L’IRSN souligne que l’industrie nucléaire rejette, de manière continue, des quantités de tritium dans l’environnement, variables selon l’installation considérée (l’équivalent au total d’une quarantaine de grammes par an). Le tritium n’est que « modérément radiotoxique », mais il représente en France « l’un des radionucléides prépondérants en terme d’activité » (mesurée en Becquerels) rejetée par les installations nucléaires, tant dans les effluents liquides que gazeux.

Par ailleurs, des modifications de certains modes de gestion du combustible des réacteurs de puissance actuels, la mise en exploitation de nouveaux réacteurs ainsi que celle de l’installation ITER, conduiront à « une augmentation des rejets de tritium dans l’environnement » dans les prochaines années, prévient les experts de l’IRSN. « Il est important de pouvoir apprécier correctement, à la lumière des connaissances scientifiques les plus avancées, les différents paramètres qui justifient l’acceptabilité de tels rejets, tant au plan environnemental que sanitaire » souligne l’IRSN.

Selon les 6 rapports produits par l’IRSN, plus révélations se font jour. Tout d’abord, les plus grandes quantités de tritium rejetées dans l’environnement ont été celles résultant des essais aériens d’armes nucléaires, essentiellement jusqu’en 1963. Compte tenu de la période de décroissance radioactive du tritium (12 ans), la part résiduelle actuelle de ces rejets dans l’environnement est désormais très faible.

Dans les effluents des installations industrielles

L’IRSN rappelle que les rejets de tritium des installations nucléaires françaises ont connu une évolution contrastée au cours des deux dernières décennies, avec notamment une réduction très sensible des rejets gazeux (de l’ordre d’un facteur quatre) en raison de l’évolution des activités de certaines installations, d’avancées technologiques et de progrès dans la gestion des effluents.

Dans ce contexte globalement favorable, les rejets des centrales nucléaires sont restés stables et ceux des usines de traitement des combustibles usés ont augmenté du fait de la mise en service des nouvelles usines de La Hague. Par ailleurs, il est à noter que les techniques actuellement disponibles ne permettent pas de piéger le tritium présent, souvent sous forme peu concentrée, dans les effluents des installations industrielles.
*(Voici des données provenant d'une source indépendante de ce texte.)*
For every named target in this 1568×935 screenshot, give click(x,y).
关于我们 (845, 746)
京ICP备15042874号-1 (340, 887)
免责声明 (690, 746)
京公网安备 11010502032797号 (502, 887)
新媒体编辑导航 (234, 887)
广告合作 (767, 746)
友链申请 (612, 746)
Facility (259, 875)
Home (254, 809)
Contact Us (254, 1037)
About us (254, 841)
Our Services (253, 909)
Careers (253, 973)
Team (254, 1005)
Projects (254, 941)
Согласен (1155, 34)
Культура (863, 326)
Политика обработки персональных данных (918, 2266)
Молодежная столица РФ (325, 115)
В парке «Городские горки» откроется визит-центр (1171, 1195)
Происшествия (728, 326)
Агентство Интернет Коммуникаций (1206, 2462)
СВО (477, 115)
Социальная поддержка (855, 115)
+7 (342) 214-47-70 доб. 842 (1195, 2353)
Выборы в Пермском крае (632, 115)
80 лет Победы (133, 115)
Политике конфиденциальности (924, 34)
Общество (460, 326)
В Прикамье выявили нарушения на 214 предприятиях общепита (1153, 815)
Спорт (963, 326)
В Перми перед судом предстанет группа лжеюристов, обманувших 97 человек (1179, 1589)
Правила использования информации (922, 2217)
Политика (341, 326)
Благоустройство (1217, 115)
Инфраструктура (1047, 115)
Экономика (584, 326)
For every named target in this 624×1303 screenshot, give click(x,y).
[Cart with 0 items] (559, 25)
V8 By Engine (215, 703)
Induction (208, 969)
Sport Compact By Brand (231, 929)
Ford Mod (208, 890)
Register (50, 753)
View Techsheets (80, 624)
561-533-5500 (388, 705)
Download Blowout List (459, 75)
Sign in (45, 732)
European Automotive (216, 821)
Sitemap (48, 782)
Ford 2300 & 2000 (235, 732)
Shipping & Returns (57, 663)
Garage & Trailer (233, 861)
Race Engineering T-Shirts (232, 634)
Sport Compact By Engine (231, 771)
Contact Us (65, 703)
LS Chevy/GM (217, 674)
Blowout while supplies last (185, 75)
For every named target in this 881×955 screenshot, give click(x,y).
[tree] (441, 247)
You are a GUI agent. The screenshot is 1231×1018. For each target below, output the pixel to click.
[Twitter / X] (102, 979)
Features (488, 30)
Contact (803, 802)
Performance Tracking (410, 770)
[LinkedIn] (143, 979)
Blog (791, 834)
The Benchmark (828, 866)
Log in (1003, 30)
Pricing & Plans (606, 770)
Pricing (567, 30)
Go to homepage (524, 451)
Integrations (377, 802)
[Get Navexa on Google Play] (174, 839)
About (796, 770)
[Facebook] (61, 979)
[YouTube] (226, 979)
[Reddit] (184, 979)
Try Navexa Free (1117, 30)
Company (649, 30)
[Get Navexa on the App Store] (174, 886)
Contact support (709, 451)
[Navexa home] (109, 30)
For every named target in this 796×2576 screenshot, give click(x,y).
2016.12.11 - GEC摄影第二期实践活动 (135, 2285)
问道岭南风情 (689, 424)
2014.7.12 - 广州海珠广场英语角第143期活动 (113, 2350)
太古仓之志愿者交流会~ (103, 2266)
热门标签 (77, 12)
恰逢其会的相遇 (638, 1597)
L’IRSN considère, sur la base des connaissances scientifiques disponibles, qu’il n’existe pas de mécanismes de bioaccumulation du tritium dans les écosystèmes aquatiques ou terrestres, et ce, quelle que soit sa forme chimique. En revanche, une rémanence plus ou moins longue du tritium peut être observée dans certains de ces écosystèmes, lorsque le tritium est lié à des molécules organiques.

Des « lacunes »

Si l’IRSN considère que la valeur de l’actuel facteur de pondération wR, utilisé pour la gestion du risque radiologique lié aux expositions humaines au tritium, reste pertinente dans le contexte global du système d’évaluation du risque élaboré par la Commission Internationale de Protection Radiologique (CIPR). L’IRSN rappelle toutefois que les données expérimentales sur lesquelles se fonde la valeur de ce facteur comportent des lacunes, en particulier pour ce qui concerne l’exposition chronique de faible niveau et de longue durée à des molécules organiques tritiées.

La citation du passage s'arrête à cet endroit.